Check every line below for the string "will", and copy the lines that contain it.

START EXTRACTED DATA

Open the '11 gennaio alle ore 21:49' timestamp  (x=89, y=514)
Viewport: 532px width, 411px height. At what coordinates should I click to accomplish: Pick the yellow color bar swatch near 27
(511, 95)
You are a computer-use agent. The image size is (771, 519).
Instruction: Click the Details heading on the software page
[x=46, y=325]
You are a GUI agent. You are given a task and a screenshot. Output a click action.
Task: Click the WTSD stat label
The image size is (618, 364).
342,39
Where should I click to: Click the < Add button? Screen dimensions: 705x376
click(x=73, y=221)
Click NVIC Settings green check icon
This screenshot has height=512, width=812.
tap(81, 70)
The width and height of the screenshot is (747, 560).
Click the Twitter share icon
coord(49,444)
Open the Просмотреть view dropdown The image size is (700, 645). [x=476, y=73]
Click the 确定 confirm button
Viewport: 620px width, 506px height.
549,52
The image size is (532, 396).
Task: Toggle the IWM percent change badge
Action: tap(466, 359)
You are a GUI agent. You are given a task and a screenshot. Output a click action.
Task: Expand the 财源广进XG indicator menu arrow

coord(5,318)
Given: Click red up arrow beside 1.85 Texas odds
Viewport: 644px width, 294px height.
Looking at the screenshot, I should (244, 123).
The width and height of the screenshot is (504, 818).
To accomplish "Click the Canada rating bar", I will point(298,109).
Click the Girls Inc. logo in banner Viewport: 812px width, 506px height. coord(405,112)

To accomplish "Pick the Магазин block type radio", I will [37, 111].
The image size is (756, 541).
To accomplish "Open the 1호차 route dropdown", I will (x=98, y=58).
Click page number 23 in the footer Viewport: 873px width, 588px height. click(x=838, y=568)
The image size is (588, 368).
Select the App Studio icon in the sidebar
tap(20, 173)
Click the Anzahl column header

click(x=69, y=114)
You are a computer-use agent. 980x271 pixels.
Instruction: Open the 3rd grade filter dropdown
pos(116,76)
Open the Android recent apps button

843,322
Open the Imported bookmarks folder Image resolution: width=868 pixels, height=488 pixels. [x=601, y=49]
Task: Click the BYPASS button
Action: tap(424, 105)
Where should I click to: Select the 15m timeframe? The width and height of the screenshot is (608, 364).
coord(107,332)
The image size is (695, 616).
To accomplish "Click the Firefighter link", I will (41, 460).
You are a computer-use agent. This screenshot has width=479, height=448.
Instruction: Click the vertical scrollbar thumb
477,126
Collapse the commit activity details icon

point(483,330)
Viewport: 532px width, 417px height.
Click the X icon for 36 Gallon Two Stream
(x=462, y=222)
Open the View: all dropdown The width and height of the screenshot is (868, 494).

END EXTRACTED DATA

--- RESPONSE TO THE TASK ---
To accomplish "Click the Canada rating bar", I will point(298,109).
To accomplish "Pick the Магазин block type radio", I will [37, 111].
To accomplish "Open the 1호차 route dropdown", I will (x=98, y=58).
To accomplish "Click the Firefighter link", I will (41, 460).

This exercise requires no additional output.